The plaintiffs appealed to the Superior Court under G. L. c. 40A, Section 21. The judge entered a decree that the decision exceeded the board's authority and ordered it annulled. He ordered that the permit sought from the building inspector on January 7, 1964, be granted.
On the merits, the case turns on the meaning to be given to the applicable provisions of the zoning by-law of the town. Section I-C 4 of the zoning by-law defines "Dwelling Unit" as "one or more rooms providing complete living facilities for one family . . ." (emphasis supplied). Section V-E of the zoning by-law provides: "No dwelling shall be erected, reconstructed, remodeled or altered, so that the floor area of living space per dwelling unit shall be less than the following: . . . For multi unit apartment building 3 room unit -- 468 sq. ft. living space; 4 room unit -- 610 sq. ft. living space; 5 room unit -- 750 sq. ft. living space; 6 room unit -- 890 sq. ft. living space."
Section V-E does not in terms specify minimum floor area requirements for one room and two room apartments. Yet it is clear from the definition of "dwelling unit" that one and two room apartments are permissible. We think that the reasonable construction of Section V-E is that no dwelling unit may have less than 468 square feet and that the 468 square feet could not be used for a dwelling unit of more than three rooms. The result of this construction of the by-law is that each of the plaintiffs' proposed apartments must have, in the absence of a variance, at least 468 square feet even though the dwelling unit has less than three rooms.
In the light of the foregoing, we consider the decree.

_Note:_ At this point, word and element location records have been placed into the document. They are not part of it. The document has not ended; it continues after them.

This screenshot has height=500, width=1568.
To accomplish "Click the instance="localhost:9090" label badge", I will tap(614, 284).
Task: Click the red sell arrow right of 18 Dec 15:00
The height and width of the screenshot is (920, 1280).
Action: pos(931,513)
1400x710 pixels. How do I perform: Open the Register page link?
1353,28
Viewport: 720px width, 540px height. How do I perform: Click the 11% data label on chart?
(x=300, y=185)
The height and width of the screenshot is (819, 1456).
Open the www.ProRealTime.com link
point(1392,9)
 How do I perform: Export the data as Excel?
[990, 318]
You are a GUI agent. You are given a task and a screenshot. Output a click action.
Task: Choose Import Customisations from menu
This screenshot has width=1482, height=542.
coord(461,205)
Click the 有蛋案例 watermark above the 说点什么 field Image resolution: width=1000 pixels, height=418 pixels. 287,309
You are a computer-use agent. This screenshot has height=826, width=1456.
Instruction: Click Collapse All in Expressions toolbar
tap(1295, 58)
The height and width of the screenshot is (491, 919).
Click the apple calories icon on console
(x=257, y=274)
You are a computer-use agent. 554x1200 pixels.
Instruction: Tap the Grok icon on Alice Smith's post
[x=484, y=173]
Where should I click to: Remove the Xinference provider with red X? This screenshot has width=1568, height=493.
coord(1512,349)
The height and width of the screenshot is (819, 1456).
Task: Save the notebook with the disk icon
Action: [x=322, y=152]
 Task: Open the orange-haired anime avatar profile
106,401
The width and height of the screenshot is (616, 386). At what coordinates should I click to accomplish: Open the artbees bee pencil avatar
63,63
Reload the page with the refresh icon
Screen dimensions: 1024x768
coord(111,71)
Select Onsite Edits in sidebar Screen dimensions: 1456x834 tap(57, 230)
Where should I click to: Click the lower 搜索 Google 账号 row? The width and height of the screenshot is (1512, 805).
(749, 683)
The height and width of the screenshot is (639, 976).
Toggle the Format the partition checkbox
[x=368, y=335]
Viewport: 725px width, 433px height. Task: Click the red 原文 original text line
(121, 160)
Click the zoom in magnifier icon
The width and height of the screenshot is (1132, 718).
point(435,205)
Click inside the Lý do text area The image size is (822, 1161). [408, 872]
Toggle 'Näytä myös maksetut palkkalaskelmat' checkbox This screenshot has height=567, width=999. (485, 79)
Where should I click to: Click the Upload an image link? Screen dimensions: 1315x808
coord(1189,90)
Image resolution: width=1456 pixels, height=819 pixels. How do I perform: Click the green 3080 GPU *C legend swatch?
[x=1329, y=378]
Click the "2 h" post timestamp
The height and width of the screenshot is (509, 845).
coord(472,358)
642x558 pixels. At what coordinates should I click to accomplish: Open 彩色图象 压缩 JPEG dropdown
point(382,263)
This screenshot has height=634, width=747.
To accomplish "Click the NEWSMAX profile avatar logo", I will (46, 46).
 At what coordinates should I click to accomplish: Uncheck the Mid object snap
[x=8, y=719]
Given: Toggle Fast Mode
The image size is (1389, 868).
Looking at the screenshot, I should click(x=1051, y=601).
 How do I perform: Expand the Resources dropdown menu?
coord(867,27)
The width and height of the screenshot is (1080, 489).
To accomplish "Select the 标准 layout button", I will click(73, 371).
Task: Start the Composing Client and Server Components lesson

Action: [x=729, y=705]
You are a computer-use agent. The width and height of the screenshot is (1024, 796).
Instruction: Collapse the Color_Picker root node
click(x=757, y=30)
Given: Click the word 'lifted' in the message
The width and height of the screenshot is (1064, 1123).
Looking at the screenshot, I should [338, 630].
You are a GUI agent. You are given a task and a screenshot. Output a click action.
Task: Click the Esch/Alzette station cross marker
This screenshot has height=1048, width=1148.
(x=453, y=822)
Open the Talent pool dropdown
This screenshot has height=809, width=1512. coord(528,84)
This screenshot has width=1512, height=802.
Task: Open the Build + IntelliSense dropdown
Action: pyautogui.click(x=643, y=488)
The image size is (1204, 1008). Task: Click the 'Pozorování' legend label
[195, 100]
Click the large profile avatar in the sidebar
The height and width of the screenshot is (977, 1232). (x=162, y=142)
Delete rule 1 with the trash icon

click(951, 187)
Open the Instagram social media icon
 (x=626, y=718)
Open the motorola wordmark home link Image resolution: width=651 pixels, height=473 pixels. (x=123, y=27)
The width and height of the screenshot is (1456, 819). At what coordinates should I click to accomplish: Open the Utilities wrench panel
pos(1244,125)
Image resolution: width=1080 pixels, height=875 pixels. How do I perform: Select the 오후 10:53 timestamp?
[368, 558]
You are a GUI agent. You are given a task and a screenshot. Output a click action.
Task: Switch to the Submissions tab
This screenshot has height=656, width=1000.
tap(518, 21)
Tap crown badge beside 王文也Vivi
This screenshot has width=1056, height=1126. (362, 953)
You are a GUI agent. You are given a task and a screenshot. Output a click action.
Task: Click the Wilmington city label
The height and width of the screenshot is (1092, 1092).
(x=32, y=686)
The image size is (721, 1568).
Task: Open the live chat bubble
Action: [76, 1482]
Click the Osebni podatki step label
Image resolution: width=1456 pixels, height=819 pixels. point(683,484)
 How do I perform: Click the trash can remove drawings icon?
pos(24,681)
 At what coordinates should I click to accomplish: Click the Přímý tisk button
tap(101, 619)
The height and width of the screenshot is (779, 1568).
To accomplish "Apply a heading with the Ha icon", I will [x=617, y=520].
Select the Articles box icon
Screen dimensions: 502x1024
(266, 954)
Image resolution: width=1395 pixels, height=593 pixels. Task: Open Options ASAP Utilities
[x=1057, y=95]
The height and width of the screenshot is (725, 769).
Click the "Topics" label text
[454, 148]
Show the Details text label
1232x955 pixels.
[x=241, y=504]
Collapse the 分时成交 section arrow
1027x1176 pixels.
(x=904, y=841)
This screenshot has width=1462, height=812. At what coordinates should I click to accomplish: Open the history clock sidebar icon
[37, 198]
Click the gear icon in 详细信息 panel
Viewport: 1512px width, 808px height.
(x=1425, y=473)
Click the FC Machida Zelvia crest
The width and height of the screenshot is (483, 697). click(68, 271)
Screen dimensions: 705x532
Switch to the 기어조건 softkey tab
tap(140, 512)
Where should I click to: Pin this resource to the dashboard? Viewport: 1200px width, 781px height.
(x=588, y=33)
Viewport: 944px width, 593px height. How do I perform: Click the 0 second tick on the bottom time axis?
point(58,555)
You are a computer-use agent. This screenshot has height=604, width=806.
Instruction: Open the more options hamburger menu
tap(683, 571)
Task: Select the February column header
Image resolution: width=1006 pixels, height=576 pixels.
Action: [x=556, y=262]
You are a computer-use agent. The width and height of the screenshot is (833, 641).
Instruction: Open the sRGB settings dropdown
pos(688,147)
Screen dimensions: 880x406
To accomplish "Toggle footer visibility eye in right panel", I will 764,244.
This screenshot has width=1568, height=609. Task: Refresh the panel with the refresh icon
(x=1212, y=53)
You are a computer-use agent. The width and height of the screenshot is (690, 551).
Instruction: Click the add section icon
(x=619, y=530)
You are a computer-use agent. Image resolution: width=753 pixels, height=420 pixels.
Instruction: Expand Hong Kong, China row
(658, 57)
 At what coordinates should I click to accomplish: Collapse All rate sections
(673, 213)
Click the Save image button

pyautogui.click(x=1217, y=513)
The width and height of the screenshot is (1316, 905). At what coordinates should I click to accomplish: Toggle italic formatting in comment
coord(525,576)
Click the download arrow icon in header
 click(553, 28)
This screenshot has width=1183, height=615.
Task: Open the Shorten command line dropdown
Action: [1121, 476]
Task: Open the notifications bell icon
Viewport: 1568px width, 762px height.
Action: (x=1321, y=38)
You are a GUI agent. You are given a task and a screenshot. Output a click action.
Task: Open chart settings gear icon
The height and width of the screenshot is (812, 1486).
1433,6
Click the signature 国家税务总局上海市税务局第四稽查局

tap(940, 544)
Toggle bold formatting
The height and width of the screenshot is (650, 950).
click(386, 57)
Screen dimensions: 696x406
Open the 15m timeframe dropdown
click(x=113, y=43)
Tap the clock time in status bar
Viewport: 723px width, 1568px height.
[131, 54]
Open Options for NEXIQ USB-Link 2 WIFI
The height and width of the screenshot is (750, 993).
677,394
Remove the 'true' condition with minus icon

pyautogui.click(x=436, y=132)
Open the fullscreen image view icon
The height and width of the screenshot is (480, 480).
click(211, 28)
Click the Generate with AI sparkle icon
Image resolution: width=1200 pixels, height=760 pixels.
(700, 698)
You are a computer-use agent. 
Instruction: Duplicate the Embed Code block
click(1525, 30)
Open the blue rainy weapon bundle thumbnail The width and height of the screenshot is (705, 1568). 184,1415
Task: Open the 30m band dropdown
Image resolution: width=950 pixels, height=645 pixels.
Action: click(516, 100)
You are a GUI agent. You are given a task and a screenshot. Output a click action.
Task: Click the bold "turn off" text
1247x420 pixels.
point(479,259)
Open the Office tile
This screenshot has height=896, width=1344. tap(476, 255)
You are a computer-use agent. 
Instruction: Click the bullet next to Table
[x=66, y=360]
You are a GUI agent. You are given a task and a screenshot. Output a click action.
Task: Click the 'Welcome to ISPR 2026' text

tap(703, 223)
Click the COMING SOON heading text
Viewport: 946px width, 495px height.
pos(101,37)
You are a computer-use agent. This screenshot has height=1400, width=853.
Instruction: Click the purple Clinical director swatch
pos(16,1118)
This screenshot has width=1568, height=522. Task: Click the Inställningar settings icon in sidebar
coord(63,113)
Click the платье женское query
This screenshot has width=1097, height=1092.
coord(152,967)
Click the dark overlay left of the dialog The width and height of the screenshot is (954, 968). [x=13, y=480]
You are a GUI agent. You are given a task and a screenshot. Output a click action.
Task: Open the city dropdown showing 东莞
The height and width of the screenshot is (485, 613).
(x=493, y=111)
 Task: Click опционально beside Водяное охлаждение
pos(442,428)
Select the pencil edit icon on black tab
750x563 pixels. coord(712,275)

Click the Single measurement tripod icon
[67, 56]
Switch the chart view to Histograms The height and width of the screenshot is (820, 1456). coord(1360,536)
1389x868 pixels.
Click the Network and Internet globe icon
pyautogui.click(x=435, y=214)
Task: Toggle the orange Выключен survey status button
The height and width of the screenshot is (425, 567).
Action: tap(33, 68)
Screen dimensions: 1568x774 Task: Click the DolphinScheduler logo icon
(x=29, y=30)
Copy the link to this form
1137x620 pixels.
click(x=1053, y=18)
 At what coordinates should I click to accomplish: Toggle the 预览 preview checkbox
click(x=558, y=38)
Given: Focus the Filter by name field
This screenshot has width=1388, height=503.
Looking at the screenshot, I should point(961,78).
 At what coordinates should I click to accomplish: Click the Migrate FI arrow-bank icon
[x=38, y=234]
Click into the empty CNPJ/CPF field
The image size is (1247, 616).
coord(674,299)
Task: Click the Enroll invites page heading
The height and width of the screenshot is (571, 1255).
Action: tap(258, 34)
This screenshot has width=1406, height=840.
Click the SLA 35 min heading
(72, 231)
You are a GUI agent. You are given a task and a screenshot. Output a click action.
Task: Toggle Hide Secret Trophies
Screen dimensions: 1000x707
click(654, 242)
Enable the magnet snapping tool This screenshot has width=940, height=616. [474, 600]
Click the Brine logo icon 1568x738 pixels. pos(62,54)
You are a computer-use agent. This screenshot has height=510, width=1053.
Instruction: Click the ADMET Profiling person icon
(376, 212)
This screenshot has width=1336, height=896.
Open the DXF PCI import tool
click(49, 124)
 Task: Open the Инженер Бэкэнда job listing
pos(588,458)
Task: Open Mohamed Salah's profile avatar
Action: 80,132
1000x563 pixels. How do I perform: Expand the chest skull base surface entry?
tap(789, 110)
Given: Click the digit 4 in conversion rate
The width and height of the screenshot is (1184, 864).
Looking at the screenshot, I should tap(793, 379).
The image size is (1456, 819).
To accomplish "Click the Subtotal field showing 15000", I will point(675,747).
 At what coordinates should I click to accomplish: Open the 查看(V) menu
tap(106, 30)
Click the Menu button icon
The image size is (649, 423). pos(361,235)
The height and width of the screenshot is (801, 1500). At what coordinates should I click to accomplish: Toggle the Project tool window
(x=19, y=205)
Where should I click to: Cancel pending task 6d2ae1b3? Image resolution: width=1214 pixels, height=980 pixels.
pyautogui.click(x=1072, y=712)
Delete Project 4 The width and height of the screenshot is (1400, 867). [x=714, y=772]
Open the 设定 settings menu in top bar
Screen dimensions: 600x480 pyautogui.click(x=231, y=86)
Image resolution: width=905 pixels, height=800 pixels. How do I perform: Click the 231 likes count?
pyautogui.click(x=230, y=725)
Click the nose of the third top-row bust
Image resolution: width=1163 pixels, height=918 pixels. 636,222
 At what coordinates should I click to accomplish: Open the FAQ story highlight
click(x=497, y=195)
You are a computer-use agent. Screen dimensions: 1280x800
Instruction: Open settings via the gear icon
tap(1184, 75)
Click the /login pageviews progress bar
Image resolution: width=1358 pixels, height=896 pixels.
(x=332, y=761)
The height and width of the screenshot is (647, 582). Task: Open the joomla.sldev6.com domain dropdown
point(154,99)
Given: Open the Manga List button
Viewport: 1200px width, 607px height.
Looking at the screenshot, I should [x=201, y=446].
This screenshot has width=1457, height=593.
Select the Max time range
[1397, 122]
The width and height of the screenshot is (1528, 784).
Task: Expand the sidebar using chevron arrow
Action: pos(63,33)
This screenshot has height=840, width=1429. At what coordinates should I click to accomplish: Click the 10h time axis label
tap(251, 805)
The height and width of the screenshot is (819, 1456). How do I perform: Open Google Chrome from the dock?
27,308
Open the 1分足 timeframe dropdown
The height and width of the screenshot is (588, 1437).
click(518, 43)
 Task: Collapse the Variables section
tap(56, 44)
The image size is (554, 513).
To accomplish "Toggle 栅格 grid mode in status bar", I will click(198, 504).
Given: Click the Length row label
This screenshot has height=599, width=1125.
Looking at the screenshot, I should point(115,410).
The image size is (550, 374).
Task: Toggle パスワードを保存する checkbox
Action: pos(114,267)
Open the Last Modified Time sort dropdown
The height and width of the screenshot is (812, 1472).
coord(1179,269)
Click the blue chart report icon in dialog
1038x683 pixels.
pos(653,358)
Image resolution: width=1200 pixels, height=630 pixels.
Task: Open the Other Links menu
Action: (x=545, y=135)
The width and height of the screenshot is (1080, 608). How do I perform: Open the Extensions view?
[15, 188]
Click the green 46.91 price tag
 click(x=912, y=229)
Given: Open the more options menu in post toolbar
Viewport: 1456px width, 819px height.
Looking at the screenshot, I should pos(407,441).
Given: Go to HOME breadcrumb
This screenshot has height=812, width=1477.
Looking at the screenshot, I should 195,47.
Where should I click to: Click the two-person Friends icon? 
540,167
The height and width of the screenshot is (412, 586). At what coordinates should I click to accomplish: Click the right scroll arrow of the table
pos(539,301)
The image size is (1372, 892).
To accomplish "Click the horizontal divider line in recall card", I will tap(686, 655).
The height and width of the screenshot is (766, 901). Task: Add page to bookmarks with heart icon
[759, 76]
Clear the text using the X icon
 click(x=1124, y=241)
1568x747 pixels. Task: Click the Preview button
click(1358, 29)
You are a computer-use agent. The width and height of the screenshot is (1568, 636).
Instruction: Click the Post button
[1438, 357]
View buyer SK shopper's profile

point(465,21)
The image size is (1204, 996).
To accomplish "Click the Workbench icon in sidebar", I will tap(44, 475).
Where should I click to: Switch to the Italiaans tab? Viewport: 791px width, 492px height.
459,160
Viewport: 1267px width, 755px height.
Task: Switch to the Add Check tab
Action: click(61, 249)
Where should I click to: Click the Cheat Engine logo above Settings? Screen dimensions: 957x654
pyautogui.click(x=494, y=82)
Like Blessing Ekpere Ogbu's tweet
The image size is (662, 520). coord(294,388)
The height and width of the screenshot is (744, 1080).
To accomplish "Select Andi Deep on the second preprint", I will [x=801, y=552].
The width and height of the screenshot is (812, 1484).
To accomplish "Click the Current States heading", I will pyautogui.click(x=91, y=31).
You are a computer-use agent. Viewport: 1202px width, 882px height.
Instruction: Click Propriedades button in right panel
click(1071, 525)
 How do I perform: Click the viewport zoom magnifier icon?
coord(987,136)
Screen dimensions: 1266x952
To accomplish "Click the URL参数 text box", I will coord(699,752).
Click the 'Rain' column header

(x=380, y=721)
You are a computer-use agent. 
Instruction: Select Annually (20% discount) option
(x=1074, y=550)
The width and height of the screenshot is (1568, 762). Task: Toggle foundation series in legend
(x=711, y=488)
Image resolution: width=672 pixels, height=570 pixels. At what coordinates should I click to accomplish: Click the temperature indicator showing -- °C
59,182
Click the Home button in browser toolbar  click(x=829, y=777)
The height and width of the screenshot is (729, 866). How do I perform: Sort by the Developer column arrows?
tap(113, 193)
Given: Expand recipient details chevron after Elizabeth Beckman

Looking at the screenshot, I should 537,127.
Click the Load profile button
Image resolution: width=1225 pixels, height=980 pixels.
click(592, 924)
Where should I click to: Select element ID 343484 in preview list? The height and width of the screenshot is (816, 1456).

The judge was right in annulling the decision of the board
because the board did not decide the matter which was before it, namely, the denial by the building inspector of the permit for five apartments. The decision of the board was not "responsive" to the plaintiffs' appeal. MacGibbon v. Board of Appeals of Duxbury, 347 Mass. 690 , 692. Furthermore, however helpful the board may have intended to be, its insistence that the plaintiffs submit a substitute plan for four apartments of three rooms each, before it would consider the appeal, was in excess of the board's authority. As noted above, the by-law permits a dwelling unit of less than three rooms provided the unit has the requisite facilities and has not less than 468 square feet of living space. The board could not, as it attempted to do, preclude a one or two room apartment under the provisions of Section V-E. On the dual grounds, therefore, of the board's unresponsiveness to the appeal and the imposition of an unwarranted condition for hearing the appeal, the decree annulling the board's decision was right. On the other hand, the decree should not have ordered that the permit for five apartments, applied for on January 7, 1964, should issue. The issuance of the permit in the absence of a variance respecting living space requirements would be plainly in violation of the provisions of the by-law for such requirements.
The decree is to be modified by striking out the order "that the building permit applied for on January 7, 1964 issue." Thus modified it is affirmed.
[Note 1] Pauline Garelick.
[Note 2] Building Inspector of Franklin.